WHAT NEEDS TO BE DONE —
Each entry that follows is to be retyped exactly. Pictures do not belong in the copy.

TASK MATERIAL —
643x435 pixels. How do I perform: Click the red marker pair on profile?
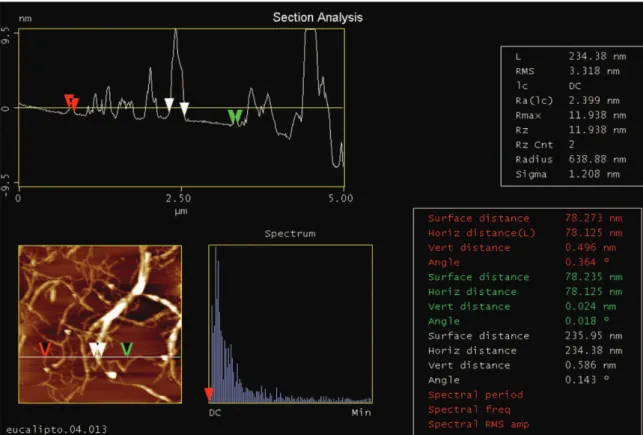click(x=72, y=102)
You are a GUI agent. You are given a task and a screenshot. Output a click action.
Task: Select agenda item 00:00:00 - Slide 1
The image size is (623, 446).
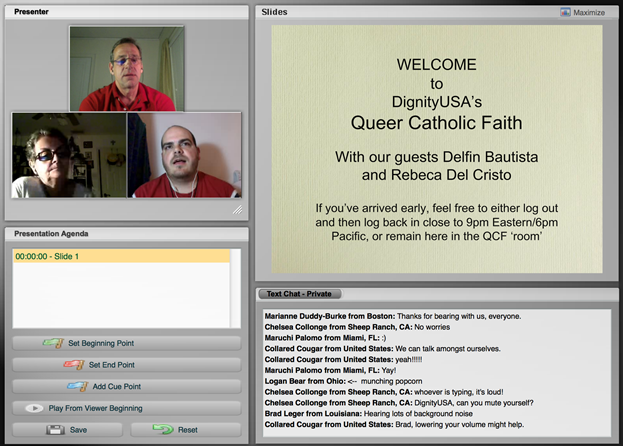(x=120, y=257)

SOLVED PROBLEM —
643x435 pixels. How do I perform: Click the red marker pair on profile?
click(x=72, y=102)
You are a GUI agent. You are given a task and a screenshot. Output a click action.
Task: Select agenda item 00:00:00 - Slide 1
The image size is (623, 446).
(x=120, y=257)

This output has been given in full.